TASK STATEMENT: Needed from the data below: all lines that contain the word "give".
*** Begin section ***
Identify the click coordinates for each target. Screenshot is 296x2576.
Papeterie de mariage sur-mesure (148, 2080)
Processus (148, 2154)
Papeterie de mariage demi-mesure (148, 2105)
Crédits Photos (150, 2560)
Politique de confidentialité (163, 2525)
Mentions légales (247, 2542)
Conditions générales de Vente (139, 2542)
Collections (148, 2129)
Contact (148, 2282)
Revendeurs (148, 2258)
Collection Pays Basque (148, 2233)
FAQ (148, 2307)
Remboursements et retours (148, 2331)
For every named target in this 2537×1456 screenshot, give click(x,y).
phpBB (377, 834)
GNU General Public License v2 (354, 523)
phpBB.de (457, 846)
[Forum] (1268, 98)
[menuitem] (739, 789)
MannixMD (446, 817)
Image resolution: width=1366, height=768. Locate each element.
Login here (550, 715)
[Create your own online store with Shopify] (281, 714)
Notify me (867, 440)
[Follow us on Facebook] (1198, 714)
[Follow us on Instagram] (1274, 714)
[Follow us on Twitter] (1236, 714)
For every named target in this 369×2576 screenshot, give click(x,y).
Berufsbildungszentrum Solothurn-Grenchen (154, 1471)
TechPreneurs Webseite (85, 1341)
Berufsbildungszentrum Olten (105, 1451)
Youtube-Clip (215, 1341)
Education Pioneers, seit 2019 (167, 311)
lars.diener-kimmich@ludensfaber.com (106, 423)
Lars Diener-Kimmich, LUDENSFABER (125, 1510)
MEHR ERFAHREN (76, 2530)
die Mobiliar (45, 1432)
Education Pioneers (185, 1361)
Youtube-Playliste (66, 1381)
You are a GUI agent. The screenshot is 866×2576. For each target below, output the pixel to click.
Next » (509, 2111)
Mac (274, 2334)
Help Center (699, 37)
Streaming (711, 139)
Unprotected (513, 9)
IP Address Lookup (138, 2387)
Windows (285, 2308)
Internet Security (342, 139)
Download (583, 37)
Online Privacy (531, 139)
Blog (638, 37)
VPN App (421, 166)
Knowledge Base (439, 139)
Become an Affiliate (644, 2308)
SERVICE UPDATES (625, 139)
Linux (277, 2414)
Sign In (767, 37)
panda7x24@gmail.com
*** End section ***
TASK ANSWER:
For every named target in this 2537×1456 screenshot, give click(x,y).
For every named target in this 369×2576 screenshot, give click(x,y).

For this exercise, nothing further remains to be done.